*Da svolgere*. Restituisci tutte le righe dell'elenco in cui compare la parola "width".

*Materiale fornito*.
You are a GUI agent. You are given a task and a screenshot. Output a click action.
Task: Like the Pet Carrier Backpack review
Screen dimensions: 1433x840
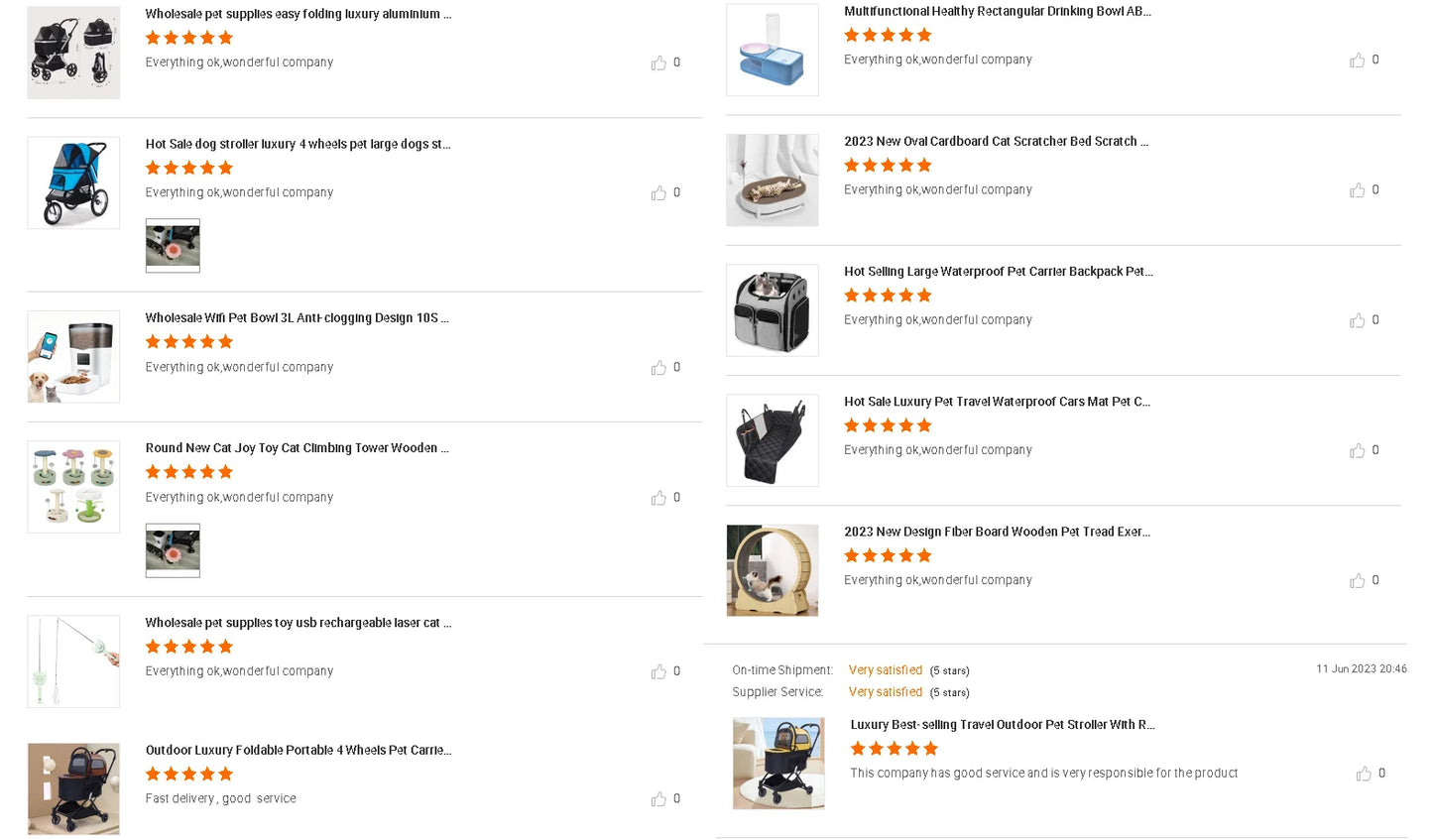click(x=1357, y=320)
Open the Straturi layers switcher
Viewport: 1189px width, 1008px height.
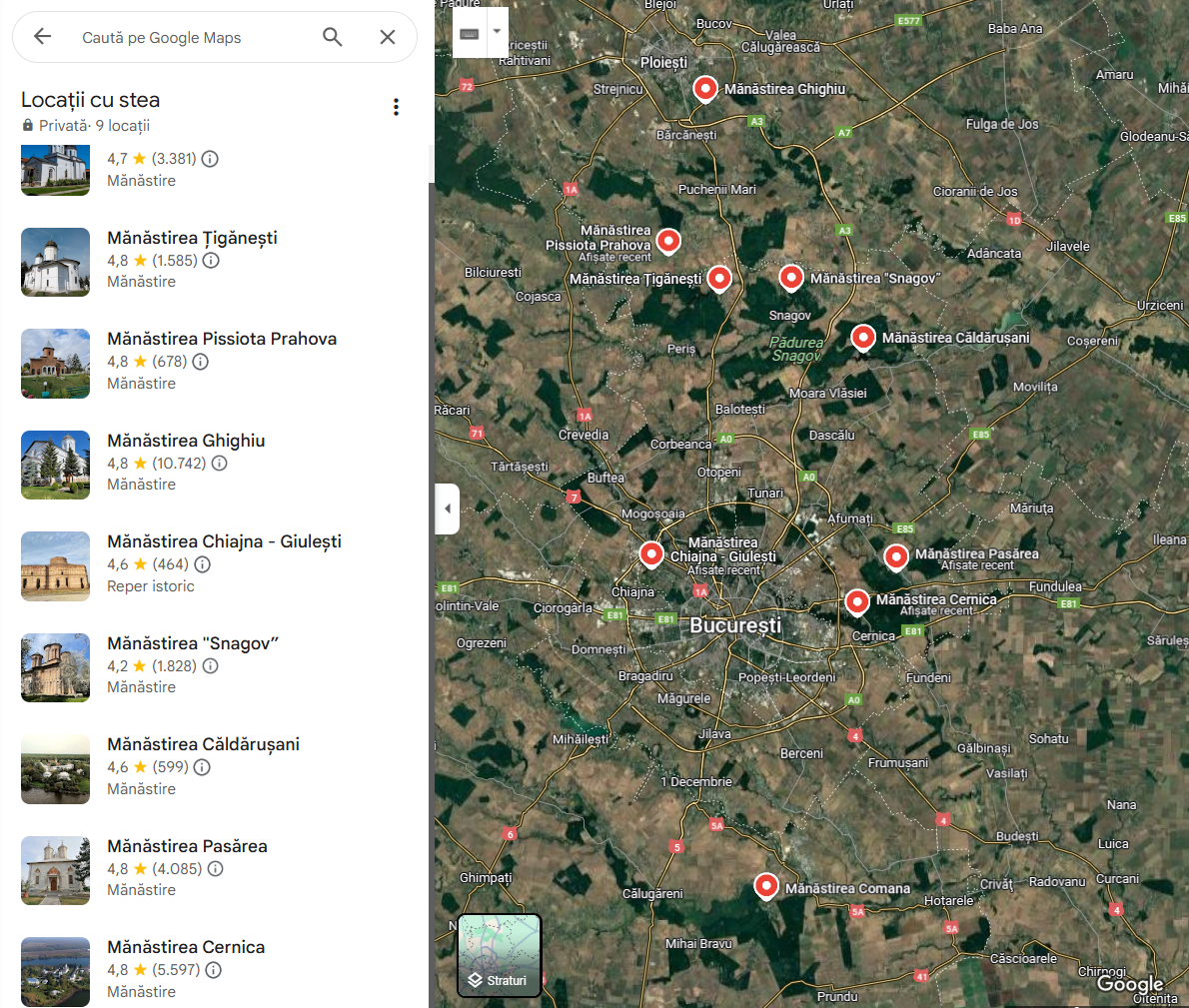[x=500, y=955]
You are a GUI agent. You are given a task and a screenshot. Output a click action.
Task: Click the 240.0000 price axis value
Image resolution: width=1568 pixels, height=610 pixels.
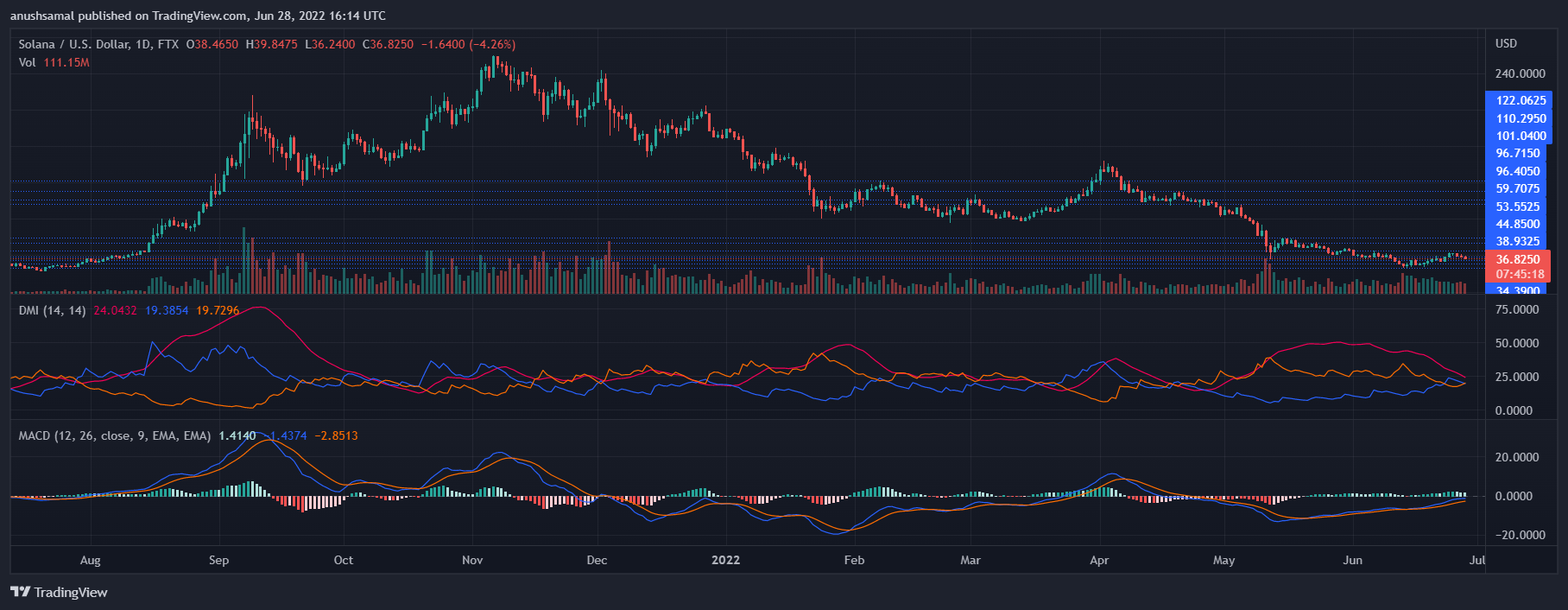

*Soluzione esercizio*.
Viewport: 1189px width, 1008px height.
Image resolution: width=1568 pixels, height=610 pixels.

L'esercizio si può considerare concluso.